British single- and double-decker bus type

The AEC Q-type is an AEC-built, side-mounted-engine, single- and double-decker bus that was launched in 1932.

It was designed by G. J. Rackham, an employee of the American firm Yellow Coach from 1922 to 1926. It was on a visit to America in the late 1920s that Rackham noted the success of the 1927 Fageol Twin Coach which had won large sales to American operators. The result was Rackham returned to the AEC works in Southall with the idea of implementing the American practice of side-mounted engines in British bus production.

==Design==
Although based on the Twin Coach, the Q had many differences as compared to it, the most noticeable being whilst the Twin Coach had two engines, hence the name, the AEC Q only had one. This overcame the many complications arising from the need for a second engine.

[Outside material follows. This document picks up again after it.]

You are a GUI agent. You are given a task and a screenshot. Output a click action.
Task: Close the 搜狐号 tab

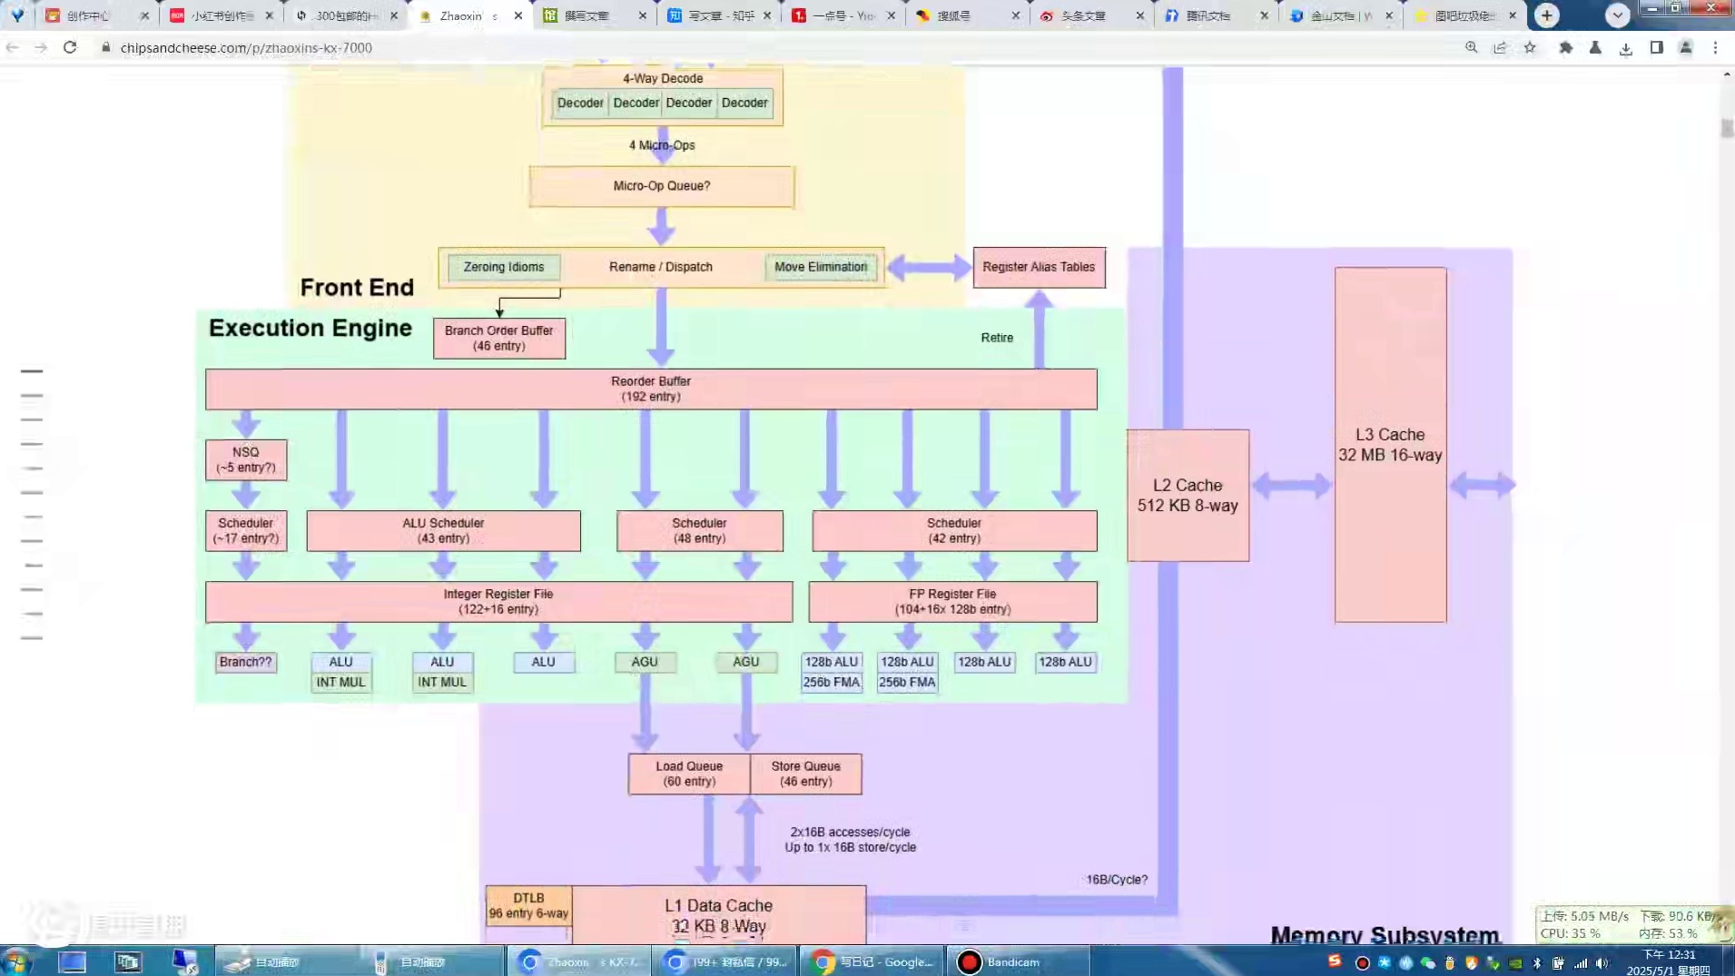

The London General Omnibus Company received the first Q-type vehicle with a crash gearbox, although all subsequent vehicles had the pre-select version. The engine was available in either petrol or diesel versions and was located longitudinally behind the front axle, intended to be hidden by the staircase in the double-decker version. In order to fit into the space, the engine was tilted to one side and the crankshaft rotated anti-clockwise. This allowed the driver's cab to be located on the front overhang, with the entrance opposite, even though some body builders didn't use this facility and had a centre entrance. Its modern, full-frontal design, made it look very similar to buses built in the 1950s and 1960s.

==History==
The Q failed to attract the attention of the British operators and failed to find a market in the UK, unlike Fageol in the US. One of the reasons was the Q's susceptibility to problems, the most worrying being that the carburettors on the petrol-engined models caught fire. The recommended solution was just as worrying ... increasing the revs until the fire went out! However, the vehicle was just too revolutionary for the conservative-minded bus industry, with the result was that the Q did not obtain the popularity of the other AEC models, so the project was dropped, last appearing in the 1937 catalogue.

London Transport found the single-deck model sufficiently useful to purchase over 200 of the diesel-engined version as its first standard bus for Country Bus services. They had centre entrances with sliding passenger doors fitted. They led full service lives.

Five examples of the AEC 761T trolleybus version were also built.